Il Capitolato d’appalto è un documento di carattere tecnico-amministrativo che si stipula tra committente ed appaltatore e contiene tutte le norme atte ad assicurare che i lavori edili oggetto del contratto vengano eseguiti a perfetta regola d’arte e nei tempi stabiliti.
Gli argomenti che compongono il contenuto di un capitolato sono essenzialmente di tre tipi e riguardano l’oggetto e l’ammontare dei lavori, le caratteristiche tecniche dell’opera e le caratteristiche amministrative.
Il Capitolato è un documento obbligatorio solo per i lavori pubblici, mentre nei lavori privati è buona prassi farlo redigere dal professionista che segue i lavori soprattutto quando si tratta di grandi opere, come la costruzione di un nuovo edificio o la ristrutturazione di un condominio, nel cui caso deve essere molto dettagliato.
Nel caso di interventi di più modesta entità, come ristrutturazioni interne che comportino una diversa distribuzione, non è consuetudine prepararlo, anche se il cliente può sempre richiederlo.
La presenza di un Capitolato d’appalto risulta fondamentale quando insorge una controversia tra l’impresa e il committente. Infatti il codice civile, a cui si fa riferimento in sua assenza, non può presentare casi particolari relativi agli accordi tra questi due soggetti, ma solo norme di carattere generale. Per questo quando si ha a che fare con lavori di una certa entità, il Capitolato è importante per tutelarsi di fronte ad eventuali contese.
Facendo riferimento al contenuto del Capitolato, viene poi stilato un preventivo particolareggiato dei lavori da realizzare che formerà la base dell’appalto. Un preventivo può essere calcolato in tre differenti modi: a misura, a corpo o in economia.

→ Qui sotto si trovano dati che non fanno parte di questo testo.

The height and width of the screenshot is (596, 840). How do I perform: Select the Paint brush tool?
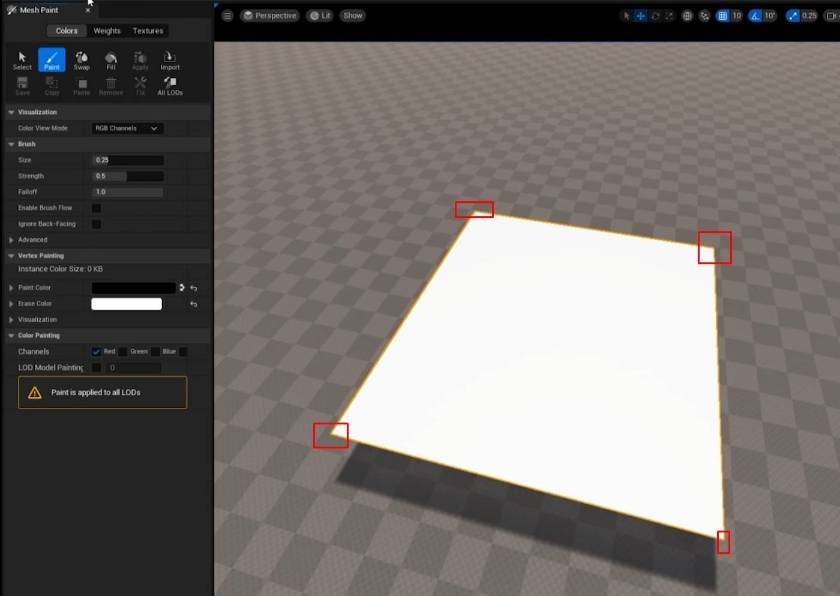pyautogui.click(x=52, y=60)
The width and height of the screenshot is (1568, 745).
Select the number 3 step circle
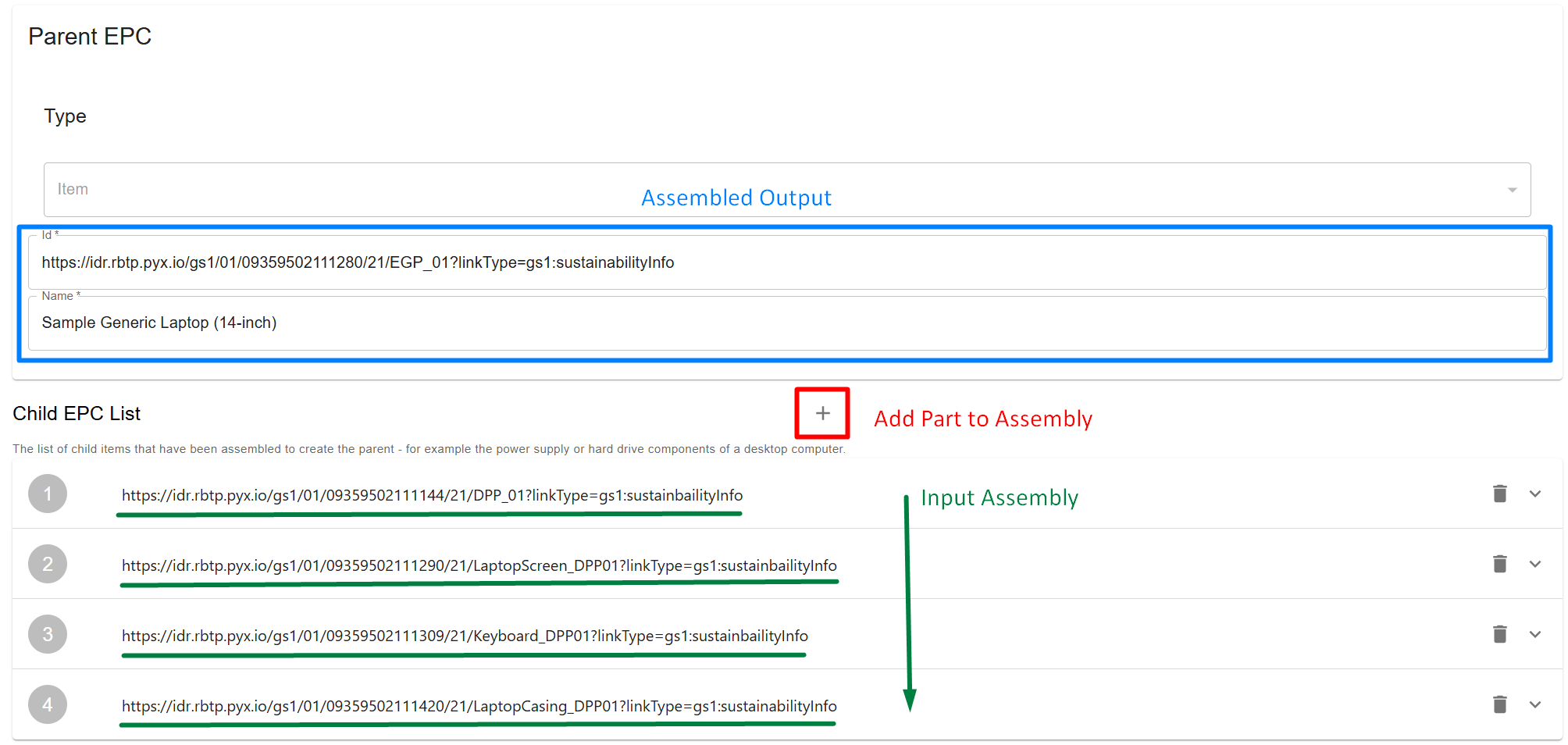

Il preventivo a misura prevede che, per ogni lavorazione o materiale, il costo sia calcolato per unità di misura, ad esempio al metro lineare, al metro quadrato o al metro cubo. Si fa riferimento ai prezziari regionali o a quelli delle camere di commercio che determinano il prezzo dell’unità in base al numero di operai necessario e alle ore di lavoro.
Il preventivo a corpo prevede una quantificazione forfettaria dei costi a cui si ricorre quando è difficile effettuare una stima a misura, come quando si ha a che fare con volumi irregolari o con opere di piccole dimensioni. Solitamente esso risulta più elevato di quello a misura, proprio perché è difficile quantificare il lavoro.
Nel preventivo in economia vengono conteggiati, per ogni singola voce, i costi della manodopera degli operai e dei materiali impiegati. Una voce aggiuntiva che si può trovare preventivi è il nolo, che riguarda il noleggio di macchinari particolarmente costosi, il cui costo viene conteggiato al committente.
Tra tutti i tipi di preventivi è sempre consigliabile, quando è possibile, scegliere quello a misura, che offre le maggiori garanzie, visto che tutti i lavori sono dettagliatamente specificati.
Il preventivo in economia, poiché non prevede un totale generale ma si basa sul costo vivo dei materiali e delle ore di lavoro degli operai, può variare rispetto alle valutazioni iniziali.